Continue the passage on assessing the numerical analysis project from the point where it stops.

# Passage to read:
============================================================

The figure below gives a schematic overview of project activities over the eight-week course period. The indicated deliverables are: D0 group identification and case selection, D1 literature survey report, D2 preliminary project report, D3 oral presentation, and D4 final project report. The indicated feedback are: F1 feedback on the literature survey report, F2 feedback on the preliminary project report, F3 feedback on the oral presentation, and F4 feedback on the final project report. In the numerical analysis activity, C1-3 are scheduled consultations.

Project Assessment

The assessment of the numerical analysis project will be done using the criteria presented below. Note that the numbers within parenthesis at the end of each description indicate which of the learning outcomes that are addressed. Criteria marked with a , do not have to be fulfilled in order to pass this course element. However, it is those criteria that can result in bonus points for the final exam (the number of bonus points for each of these criteria is indicated in the list). In addition, there are specific tasks for each case for which instructions are given in the case description document. To get the maximum number of bonus points it is necessary to meet all the marked criteria, hand in reports on time, participate in the oral presentation session and pass the compressible flow project course element without a major revision, i.e. projects that needs a major revision will not be awarded with bonus points even if the marked criteria are fulfilled. A minor revision may lead to a withdrawal of 1-3 bonus points depending on the severity of the mistakes made.

Literature survey (project deliverable D1)

  • Relevant literature for the problem found (17)
  • At least five relevant references used for the literature survey report (1p)
  • The literature survey report gives a summary of ideas and concepts relevant for the chosen case (16, 17)

Preliminar numerical results (project deliverable D2)

  • This report is just a project status check and will not be assessed. It is a way to identify misstakes (if any) at an early stage.

Oral presentation (project deliverable D3)

  • Well-structured presentation (18)
  • Case description (2, 3, 12, 13, 16, 18)
    • Geometry described
    • Boundary conditions are described
  • Numerical approach described (12, 13, 14, 15, 16, 18)
    • Mesh strategy and mesh quality is discussed
    • Numerical scheme
    • Convergence criteria (if steady-state) and chosen CFL-number are specified
    • Findings from numerical accuracy are presented (if applicable)
  • Results and discussion
    • Discussion on physical properties of the flow (2, 3, 18)

============================================================

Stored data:
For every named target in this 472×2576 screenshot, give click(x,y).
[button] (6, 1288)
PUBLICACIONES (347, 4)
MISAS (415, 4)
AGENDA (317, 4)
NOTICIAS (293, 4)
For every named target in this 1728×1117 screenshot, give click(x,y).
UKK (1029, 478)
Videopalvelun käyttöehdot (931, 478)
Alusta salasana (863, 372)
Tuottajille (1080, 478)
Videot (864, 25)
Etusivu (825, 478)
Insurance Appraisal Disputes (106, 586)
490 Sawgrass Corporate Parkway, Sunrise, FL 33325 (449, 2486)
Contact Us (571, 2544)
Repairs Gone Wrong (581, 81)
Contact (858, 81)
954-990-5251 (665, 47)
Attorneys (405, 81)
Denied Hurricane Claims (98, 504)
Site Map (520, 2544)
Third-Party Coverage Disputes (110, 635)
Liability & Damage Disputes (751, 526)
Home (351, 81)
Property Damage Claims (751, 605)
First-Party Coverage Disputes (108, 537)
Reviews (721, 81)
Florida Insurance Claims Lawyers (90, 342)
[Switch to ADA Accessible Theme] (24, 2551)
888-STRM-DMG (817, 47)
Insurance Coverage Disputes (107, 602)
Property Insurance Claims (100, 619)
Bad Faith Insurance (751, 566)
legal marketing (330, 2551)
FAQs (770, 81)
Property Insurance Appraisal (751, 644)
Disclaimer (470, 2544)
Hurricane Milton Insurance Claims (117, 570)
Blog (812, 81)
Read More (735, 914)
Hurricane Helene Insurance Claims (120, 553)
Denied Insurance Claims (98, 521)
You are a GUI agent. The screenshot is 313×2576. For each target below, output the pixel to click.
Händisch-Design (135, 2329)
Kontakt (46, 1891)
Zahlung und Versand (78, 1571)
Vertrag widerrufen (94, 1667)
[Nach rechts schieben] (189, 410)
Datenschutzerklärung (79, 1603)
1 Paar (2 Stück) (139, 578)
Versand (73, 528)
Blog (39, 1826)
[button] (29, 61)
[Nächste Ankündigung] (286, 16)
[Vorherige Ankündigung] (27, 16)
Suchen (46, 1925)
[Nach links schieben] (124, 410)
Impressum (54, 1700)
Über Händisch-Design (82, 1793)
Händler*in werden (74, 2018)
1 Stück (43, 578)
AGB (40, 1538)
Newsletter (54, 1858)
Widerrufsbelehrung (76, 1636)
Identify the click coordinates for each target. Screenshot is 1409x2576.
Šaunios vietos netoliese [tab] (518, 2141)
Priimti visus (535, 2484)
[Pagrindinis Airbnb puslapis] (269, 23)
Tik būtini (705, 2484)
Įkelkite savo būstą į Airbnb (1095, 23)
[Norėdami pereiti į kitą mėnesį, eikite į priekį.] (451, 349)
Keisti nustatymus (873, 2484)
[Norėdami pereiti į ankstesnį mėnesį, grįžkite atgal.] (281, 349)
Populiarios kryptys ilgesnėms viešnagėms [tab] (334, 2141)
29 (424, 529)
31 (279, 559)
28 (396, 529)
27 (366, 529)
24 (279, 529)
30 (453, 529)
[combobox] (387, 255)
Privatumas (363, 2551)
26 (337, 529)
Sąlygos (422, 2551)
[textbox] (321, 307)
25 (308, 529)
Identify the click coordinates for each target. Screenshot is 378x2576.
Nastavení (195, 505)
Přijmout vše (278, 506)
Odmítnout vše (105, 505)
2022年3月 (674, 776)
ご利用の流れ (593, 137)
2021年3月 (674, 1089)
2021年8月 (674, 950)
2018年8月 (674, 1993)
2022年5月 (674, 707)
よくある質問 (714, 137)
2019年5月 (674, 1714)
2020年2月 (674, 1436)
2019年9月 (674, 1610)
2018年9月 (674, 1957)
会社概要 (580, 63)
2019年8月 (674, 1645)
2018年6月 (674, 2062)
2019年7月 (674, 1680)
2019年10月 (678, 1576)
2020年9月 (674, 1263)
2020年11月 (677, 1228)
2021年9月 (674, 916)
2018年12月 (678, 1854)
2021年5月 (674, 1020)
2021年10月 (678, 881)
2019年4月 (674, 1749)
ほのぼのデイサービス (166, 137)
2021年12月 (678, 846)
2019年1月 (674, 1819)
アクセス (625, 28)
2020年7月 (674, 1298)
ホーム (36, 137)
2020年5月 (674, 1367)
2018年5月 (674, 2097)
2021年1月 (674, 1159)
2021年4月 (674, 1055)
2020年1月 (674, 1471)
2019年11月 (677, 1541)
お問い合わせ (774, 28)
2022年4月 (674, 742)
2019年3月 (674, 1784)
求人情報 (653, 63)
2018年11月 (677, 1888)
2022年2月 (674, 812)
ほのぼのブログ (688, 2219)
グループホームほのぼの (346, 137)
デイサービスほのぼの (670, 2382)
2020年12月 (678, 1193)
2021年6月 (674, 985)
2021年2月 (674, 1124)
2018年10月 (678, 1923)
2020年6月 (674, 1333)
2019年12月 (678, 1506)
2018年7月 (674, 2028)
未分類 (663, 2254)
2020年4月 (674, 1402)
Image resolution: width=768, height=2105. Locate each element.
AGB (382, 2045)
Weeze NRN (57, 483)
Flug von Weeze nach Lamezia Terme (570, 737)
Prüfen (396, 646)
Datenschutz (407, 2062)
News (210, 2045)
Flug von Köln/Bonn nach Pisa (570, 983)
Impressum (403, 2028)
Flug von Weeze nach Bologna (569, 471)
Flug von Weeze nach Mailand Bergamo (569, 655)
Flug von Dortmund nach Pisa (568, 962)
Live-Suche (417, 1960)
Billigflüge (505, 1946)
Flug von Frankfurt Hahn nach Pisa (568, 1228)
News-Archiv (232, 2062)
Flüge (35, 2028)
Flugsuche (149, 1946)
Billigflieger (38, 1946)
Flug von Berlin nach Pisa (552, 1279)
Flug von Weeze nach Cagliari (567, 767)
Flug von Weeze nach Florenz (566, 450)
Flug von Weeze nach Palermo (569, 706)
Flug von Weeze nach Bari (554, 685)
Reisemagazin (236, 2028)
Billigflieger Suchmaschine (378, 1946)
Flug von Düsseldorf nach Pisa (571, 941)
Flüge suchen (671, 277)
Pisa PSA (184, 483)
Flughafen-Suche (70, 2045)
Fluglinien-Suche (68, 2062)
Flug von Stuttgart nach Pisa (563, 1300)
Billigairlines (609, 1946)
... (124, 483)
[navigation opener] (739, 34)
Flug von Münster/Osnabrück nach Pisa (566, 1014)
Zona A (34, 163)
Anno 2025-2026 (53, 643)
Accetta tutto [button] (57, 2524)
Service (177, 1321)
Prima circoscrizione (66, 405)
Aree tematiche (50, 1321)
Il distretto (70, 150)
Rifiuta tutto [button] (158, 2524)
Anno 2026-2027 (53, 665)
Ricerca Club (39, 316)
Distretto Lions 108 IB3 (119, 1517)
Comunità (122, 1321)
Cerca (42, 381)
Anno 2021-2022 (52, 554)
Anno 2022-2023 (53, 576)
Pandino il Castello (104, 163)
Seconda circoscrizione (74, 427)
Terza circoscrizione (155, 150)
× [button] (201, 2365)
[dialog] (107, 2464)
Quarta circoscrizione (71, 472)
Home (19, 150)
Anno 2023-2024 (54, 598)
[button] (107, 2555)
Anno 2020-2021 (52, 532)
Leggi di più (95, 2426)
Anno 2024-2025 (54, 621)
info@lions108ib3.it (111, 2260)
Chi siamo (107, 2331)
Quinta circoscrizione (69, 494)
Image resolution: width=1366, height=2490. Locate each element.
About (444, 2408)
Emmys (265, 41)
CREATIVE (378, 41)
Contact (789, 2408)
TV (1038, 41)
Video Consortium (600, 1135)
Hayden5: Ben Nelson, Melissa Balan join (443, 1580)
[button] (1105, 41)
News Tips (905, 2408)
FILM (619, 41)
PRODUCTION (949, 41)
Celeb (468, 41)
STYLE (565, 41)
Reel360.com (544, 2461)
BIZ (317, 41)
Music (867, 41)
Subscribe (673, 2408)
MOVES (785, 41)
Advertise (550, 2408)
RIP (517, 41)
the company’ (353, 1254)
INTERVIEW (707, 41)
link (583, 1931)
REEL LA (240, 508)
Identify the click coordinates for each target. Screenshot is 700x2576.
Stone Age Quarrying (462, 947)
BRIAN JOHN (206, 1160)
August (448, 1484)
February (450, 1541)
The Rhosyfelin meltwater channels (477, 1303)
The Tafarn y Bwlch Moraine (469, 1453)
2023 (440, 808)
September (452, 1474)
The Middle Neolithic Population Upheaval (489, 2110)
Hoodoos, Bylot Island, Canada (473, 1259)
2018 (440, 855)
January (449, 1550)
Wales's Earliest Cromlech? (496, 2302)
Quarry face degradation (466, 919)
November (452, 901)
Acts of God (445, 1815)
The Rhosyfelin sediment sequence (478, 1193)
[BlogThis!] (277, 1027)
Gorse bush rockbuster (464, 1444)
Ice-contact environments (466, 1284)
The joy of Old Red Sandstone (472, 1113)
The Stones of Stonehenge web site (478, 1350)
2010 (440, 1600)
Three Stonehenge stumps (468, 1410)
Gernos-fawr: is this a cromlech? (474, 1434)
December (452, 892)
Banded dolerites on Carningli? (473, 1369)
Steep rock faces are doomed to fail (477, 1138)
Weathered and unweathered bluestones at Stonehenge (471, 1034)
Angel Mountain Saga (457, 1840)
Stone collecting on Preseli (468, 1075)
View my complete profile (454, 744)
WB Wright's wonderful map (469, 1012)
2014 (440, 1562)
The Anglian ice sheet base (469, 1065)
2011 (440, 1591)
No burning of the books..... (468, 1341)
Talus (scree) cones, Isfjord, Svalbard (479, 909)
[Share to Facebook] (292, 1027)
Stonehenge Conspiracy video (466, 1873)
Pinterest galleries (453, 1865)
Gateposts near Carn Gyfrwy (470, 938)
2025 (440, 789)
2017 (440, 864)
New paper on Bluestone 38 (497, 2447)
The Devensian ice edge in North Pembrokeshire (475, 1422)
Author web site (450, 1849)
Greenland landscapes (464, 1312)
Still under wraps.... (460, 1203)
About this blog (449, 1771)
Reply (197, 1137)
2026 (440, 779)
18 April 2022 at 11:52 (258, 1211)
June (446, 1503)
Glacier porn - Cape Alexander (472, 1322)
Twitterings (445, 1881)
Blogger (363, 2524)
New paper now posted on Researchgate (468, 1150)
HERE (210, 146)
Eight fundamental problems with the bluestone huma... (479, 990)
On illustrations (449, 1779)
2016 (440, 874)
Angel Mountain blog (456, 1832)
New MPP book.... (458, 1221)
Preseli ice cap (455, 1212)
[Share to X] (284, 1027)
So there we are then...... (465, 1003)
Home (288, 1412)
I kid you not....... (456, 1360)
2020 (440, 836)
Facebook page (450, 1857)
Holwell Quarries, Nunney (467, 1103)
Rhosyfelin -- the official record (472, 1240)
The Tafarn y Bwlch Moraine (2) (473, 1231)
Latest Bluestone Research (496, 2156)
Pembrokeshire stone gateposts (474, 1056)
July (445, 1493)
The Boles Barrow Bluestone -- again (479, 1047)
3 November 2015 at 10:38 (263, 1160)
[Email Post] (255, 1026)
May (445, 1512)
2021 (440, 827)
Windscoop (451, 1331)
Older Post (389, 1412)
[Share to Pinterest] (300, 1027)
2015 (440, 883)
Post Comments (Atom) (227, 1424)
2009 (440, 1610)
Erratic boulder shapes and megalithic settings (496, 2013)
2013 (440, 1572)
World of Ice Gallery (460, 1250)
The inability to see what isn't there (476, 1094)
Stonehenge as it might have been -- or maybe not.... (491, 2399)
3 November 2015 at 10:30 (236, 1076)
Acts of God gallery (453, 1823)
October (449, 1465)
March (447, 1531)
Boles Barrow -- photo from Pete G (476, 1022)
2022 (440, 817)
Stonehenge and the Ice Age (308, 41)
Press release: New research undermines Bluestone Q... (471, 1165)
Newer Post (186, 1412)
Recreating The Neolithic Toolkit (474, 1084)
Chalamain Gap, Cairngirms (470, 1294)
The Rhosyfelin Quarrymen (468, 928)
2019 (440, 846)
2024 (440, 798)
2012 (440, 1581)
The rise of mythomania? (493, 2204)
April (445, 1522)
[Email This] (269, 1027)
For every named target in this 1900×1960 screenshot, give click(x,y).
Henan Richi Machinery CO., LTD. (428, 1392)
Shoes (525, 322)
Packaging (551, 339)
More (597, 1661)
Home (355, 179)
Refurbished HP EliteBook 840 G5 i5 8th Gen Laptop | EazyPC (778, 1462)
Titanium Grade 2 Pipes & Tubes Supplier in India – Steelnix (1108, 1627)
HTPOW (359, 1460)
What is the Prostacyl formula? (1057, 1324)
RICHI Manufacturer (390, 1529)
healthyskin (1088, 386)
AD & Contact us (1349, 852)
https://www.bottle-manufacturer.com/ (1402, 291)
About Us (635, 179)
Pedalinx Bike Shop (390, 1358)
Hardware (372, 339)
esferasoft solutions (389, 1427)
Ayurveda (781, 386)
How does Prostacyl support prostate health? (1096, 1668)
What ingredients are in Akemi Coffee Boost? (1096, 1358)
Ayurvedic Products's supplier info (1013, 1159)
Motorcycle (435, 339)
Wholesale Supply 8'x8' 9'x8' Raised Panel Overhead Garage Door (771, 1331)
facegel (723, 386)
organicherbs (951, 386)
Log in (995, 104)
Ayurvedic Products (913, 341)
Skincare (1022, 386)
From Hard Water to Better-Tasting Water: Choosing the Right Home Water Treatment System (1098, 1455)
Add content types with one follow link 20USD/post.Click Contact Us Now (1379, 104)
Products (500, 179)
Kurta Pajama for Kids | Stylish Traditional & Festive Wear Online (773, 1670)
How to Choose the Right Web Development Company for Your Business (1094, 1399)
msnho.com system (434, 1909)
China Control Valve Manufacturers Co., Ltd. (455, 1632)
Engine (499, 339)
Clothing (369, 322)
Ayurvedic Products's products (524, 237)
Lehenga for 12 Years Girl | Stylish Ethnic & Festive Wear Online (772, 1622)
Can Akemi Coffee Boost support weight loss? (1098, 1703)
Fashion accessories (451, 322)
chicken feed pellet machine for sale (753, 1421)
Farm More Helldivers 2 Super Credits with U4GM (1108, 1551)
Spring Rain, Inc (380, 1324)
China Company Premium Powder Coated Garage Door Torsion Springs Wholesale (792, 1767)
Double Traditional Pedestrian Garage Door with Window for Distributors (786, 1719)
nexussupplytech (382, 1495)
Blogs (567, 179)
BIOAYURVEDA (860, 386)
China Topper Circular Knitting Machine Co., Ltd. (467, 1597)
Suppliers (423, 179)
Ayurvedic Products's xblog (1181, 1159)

============================================================

# Answer for the task:
    • References to literature (if applicable) (15, 16, 17)
  • Presentation finished on time (10 minutes per group + 5 minutes for questions) (18)
  • All members in the presenting group should be able to answer basic questions on the flow studied and the numerical method applied (mesh quality, mesh strategy, numerical scheme, etc.) (2, 3, 12, 13, 15, 16)

Project final report (project deliverable D4)

General project structure

  • The report follows the suggested structure or similar (no more than ten pages) (16)
  • The report describes the case studied and related compressible effects (2, 3)
  • It is possible to redo the analysis using the information in the report (boundary conditions, mesh strategy, solver settings, etc.) (12, 13, 16)
  • The report should present details about the analysis work such as convergence criteria (for steady-state cases), chosen CFL number, chosen numerical scheme, etc. (12, 13, 14, 15, 16)
  • Software limitations are addressed (15)
  • The literature survey material is used to support the conclusions drawn from the results obtained in the numerical analysis work (3, 16, 17) (2p)

Numerical analysis work

  • A sound mesh strategy is used (13, 14, 15)
    • High resolution is used where needed (9, 15)
    • The mesh is not unnecessarily fine in flow regions where only large scales needs to be resolved
    • Mesh stretching is used in a constructive way (In the report, figures showing the mesh for the whole domain and near the investigated object should be included)
  • Numerical accuracy is adressed (12, 13, 14, 15)
    • At least three meshes with significant difference in cell count and/or meshing strategy were evaluated (2p)
    • At least two numerical schemes have been used (study the influence of numerical scheme on the solution for one case and one grid - order of accuracy, flux type) (2p)

Suggested Report Structure

1. Introduction

Introduction to the studied problem:

  • Description of the application
  • Relevance of compressible flow effects for the application
  • References to published work related to your case (these publications can report work done on for example methods related to your work, investigations of related applications (numerical and/or experimental), investigations of related flow phenomena, etc.)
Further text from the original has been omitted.